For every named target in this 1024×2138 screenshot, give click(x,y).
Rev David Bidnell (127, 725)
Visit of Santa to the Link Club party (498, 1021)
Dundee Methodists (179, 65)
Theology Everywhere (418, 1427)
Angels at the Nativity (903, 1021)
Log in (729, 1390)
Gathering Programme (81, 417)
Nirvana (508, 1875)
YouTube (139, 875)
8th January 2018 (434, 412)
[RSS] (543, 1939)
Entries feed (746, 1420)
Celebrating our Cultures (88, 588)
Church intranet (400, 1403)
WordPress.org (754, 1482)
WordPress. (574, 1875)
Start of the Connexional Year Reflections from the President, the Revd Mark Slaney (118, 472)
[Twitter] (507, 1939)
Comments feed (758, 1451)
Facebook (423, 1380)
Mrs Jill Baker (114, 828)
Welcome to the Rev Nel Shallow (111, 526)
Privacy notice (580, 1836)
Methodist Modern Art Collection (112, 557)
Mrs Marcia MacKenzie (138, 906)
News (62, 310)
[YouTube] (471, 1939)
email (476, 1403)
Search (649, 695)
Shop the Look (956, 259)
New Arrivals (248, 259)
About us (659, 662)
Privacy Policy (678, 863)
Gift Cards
######
- WHAT IS BEING ASKED
Starting with the line that contains "Angels at the Nativity (903, 1021)", copy each line through the end of the data exactly, and leave out all earlier lines.

- RESPONSE FOR THIS EXERCISE
Angels at the Nativity (903, 1021)
Log in (729, 1390)
Gathering Programme (81, 417)
Nirvana (508, 1875)
YouTube (139, 875)
8th January 2018 (434, 412)
[RSS] (543, 1939)
Entries feed (746, 1420)
Celebrating our Cultures (88, 588)
Church intranet (400, 1403)
WordPress.org (754, 1482)
WordPress. (574, 1875)
Start of the Connexional Year Reflections from the President, the Revd Mark Slaney (118, 472)
[Twitter] (507, 1939)
Comments feed (758, 1451)
Facebook (423, 1380)
Mrs Jill Baker (114, 828)
Welcome to the Rev Nel Shallow (111, 526)
Privacy notice (580, 1836)
Methodist Modern Art Collection (112, 557)
Mrs Marcia MacKenzie (138, 906)
News (62, 310)
[YouTube] (471, 1939)
email (476, 1403)
Search (649, 695)
Shop the Look (956, 259)
New Arrivals (248, 259)
About us (659, 662)
Privacy Policy (678, 863)
Gift Cards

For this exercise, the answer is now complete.